* PROVIDED INFORMATION *

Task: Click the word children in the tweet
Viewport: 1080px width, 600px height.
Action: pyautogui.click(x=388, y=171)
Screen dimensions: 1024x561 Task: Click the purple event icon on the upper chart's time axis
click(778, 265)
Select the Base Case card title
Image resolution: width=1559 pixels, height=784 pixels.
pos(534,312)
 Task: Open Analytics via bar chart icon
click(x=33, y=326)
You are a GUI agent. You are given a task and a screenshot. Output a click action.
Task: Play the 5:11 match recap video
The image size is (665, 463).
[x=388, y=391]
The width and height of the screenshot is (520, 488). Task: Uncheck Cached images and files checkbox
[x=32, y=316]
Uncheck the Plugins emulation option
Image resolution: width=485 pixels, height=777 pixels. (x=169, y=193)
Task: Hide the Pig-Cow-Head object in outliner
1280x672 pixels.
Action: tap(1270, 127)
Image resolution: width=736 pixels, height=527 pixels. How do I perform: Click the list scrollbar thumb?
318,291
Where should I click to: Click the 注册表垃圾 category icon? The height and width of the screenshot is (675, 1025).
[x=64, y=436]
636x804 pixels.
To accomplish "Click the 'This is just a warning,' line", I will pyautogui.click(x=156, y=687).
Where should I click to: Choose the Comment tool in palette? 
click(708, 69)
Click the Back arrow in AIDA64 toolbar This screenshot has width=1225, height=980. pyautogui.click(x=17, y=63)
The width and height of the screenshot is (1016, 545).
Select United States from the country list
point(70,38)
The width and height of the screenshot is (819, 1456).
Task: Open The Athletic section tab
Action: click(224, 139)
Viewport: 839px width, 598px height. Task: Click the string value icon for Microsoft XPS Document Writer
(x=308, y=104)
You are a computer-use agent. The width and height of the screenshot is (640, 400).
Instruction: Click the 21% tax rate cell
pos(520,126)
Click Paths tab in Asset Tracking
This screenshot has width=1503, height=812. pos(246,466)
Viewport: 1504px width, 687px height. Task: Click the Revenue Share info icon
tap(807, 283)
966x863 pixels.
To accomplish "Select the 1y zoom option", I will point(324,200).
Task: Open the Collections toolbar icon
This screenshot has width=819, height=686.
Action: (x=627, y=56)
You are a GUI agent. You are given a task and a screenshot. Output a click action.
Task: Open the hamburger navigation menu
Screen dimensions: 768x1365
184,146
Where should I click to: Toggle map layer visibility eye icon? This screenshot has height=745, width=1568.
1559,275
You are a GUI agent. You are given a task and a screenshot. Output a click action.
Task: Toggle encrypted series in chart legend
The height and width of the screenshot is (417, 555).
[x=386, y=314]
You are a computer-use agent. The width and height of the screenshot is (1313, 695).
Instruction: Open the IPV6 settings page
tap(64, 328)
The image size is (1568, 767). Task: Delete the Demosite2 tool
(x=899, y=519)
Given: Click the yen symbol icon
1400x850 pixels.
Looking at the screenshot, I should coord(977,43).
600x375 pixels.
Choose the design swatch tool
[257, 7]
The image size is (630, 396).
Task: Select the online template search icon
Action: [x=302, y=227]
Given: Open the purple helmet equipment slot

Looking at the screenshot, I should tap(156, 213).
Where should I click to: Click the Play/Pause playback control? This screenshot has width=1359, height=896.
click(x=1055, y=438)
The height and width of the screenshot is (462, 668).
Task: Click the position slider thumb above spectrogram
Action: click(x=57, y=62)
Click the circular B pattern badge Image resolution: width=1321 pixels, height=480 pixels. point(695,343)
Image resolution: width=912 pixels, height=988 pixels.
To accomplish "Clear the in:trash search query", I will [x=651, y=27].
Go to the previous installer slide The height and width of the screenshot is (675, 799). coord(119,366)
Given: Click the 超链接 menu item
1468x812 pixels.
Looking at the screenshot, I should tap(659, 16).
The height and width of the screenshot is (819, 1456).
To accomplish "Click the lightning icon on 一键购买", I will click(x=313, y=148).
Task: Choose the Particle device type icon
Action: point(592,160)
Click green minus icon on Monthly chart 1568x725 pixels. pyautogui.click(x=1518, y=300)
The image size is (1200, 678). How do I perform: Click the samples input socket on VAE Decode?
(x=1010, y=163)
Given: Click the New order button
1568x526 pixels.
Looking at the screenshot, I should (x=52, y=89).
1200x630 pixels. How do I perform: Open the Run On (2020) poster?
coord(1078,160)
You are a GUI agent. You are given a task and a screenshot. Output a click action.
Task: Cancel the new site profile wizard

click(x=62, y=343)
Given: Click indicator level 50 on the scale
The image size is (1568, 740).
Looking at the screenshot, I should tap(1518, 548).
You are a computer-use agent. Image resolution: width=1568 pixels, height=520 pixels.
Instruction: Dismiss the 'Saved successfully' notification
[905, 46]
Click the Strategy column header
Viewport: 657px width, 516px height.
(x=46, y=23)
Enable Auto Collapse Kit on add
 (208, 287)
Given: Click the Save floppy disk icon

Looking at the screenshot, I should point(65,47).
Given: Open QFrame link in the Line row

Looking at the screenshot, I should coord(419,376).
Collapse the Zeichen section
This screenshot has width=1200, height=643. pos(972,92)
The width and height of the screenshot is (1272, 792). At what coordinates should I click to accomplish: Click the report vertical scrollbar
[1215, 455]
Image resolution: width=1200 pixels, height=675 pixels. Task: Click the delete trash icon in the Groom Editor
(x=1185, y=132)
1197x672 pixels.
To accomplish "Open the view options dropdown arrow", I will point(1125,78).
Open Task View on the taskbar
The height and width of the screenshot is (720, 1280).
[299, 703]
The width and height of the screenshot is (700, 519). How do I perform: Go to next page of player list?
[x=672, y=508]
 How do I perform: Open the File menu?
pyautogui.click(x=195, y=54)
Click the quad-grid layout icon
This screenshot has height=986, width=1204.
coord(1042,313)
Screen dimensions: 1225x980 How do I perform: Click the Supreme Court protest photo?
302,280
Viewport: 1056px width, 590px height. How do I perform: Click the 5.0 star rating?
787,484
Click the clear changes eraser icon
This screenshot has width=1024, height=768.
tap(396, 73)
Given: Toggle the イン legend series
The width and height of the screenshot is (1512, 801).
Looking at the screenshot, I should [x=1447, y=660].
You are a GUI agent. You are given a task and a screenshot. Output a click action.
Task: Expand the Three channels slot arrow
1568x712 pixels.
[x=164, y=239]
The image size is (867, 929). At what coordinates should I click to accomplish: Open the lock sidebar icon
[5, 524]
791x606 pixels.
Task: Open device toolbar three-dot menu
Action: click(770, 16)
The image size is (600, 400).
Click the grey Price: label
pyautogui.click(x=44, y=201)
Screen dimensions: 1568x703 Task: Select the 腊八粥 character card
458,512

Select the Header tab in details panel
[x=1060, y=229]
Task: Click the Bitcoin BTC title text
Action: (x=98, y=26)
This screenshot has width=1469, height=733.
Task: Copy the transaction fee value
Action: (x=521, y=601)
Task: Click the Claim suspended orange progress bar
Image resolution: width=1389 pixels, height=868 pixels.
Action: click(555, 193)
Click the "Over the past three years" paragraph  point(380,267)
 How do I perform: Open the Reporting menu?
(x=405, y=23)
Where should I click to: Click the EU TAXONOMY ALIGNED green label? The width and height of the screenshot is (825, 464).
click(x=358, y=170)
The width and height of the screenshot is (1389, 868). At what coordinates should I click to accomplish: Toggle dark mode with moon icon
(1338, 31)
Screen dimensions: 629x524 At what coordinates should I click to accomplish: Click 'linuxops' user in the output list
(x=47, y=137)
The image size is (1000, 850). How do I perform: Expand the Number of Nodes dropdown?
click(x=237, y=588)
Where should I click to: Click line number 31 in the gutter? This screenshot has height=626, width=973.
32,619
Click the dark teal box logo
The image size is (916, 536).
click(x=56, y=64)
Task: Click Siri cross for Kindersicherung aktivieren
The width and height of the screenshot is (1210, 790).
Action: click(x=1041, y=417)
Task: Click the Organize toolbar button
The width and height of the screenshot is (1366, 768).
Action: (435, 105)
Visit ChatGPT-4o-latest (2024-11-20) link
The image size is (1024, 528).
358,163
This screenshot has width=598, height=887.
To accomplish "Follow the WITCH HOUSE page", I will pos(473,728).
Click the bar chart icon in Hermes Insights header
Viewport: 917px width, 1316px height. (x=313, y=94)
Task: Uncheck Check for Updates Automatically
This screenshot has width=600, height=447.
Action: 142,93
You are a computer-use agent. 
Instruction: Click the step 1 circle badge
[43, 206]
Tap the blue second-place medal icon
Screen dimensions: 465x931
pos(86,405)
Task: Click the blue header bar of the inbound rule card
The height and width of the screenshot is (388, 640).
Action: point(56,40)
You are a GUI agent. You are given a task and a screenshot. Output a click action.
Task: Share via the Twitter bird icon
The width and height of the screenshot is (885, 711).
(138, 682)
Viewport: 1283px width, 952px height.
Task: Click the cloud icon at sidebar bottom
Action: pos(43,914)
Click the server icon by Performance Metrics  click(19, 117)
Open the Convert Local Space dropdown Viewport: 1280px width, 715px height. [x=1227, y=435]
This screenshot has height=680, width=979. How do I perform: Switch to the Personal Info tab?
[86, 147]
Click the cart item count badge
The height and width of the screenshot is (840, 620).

* ABOUT THIS TASK *
From the data, list each line in which the string "legend" appears.

* RESPONSE *
Task: Toggle encrypted series in chart legend
Given: Toggle the イン legend series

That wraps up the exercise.